[Exercise goal]
Locate the line that contains "820x431 pixels. Task: Click", then copy it and all later lines of the data below exactly, through the last one.

[Given data]
§ §

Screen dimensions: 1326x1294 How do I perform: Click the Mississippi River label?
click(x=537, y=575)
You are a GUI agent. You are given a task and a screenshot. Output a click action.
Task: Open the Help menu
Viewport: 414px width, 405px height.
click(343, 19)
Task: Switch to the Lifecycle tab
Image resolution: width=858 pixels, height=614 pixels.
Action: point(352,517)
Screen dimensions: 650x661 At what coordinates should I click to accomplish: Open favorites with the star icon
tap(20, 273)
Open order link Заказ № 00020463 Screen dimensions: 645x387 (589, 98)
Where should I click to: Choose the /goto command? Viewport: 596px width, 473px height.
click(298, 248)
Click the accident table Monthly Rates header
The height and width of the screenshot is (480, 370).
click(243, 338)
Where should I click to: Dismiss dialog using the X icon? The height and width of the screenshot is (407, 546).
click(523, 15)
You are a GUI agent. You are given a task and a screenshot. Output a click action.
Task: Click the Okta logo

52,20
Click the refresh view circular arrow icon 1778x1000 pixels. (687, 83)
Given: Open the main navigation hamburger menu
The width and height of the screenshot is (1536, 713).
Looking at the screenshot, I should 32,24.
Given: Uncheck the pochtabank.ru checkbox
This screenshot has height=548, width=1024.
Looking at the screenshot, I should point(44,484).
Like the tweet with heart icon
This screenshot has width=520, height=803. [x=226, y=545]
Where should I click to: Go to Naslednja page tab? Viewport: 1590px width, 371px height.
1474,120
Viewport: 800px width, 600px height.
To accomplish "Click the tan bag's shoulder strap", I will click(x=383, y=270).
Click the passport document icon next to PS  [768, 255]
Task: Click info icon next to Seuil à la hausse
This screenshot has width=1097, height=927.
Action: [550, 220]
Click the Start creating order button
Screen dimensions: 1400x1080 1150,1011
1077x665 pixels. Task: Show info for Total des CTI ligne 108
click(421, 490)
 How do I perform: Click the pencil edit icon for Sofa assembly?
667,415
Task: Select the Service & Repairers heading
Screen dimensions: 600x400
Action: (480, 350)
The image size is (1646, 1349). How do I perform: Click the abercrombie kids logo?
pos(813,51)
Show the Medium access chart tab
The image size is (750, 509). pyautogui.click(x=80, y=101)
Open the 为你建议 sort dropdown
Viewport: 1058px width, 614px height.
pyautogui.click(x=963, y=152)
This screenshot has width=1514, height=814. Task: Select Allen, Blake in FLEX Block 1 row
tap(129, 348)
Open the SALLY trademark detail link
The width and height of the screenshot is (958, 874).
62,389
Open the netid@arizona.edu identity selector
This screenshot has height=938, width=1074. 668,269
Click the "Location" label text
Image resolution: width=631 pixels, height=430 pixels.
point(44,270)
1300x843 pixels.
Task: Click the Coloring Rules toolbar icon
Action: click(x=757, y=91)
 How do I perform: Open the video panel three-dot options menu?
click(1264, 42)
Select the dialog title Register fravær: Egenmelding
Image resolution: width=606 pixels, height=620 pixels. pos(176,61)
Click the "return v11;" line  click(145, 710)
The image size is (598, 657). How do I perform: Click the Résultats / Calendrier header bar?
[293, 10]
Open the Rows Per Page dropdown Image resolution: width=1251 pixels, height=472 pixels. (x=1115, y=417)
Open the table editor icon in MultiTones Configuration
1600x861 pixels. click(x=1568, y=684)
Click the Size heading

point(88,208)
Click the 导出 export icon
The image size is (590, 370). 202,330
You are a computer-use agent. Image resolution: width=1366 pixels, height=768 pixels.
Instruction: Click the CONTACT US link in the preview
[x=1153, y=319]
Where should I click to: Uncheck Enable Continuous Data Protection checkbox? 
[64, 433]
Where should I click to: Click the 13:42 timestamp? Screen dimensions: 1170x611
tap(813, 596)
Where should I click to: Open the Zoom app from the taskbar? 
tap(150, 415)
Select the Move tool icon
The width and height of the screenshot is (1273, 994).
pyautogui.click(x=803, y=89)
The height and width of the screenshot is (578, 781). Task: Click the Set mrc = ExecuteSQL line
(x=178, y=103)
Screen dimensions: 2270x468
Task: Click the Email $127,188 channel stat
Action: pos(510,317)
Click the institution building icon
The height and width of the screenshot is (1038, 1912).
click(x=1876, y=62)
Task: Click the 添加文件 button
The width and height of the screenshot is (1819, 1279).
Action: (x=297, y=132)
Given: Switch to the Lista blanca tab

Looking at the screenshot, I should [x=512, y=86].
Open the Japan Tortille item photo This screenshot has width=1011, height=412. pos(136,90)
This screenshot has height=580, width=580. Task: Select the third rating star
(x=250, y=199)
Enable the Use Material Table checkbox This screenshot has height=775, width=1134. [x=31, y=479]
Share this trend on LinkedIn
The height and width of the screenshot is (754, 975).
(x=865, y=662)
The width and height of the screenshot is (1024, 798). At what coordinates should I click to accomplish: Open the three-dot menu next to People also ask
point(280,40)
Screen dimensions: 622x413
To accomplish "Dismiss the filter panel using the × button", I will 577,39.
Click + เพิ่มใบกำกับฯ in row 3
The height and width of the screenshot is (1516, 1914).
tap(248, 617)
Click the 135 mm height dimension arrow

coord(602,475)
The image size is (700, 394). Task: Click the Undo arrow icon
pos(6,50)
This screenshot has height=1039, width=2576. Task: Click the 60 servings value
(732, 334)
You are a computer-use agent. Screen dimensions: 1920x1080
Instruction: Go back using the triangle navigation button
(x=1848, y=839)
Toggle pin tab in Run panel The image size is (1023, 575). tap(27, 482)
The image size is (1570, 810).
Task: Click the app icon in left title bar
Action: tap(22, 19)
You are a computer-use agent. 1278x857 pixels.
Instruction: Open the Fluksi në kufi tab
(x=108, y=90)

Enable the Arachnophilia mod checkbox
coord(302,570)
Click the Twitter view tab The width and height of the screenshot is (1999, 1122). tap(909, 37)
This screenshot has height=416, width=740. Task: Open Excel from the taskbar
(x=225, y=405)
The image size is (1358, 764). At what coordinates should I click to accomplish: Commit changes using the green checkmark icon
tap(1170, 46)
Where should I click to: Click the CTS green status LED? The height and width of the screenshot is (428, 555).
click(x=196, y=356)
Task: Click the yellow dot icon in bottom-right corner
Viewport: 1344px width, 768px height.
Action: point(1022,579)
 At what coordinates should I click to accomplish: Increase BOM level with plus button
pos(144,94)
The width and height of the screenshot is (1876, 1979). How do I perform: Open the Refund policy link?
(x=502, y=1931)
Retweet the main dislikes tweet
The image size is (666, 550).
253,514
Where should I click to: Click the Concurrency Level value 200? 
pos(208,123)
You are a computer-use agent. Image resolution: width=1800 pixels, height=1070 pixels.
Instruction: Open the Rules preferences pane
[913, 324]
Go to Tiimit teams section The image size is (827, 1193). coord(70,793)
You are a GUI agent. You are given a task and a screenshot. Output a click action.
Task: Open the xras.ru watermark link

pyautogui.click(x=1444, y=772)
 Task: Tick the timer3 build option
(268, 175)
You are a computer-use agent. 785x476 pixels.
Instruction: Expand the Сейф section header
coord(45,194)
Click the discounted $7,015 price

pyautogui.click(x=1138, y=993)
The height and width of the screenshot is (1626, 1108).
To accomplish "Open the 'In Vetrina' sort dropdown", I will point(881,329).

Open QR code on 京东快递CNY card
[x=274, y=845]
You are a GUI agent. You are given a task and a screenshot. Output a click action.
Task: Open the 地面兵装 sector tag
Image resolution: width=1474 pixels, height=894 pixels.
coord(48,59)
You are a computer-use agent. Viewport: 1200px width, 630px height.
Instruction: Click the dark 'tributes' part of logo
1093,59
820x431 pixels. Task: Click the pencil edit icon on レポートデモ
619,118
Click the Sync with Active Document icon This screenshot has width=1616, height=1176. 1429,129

§ §

[Answer section]
820x431 pixels. Task: Click the pencil edit icon on レポートデモ
619,118
Click the Sync with Active Document icon This screenshot has width=1616, height=1176. 1429,129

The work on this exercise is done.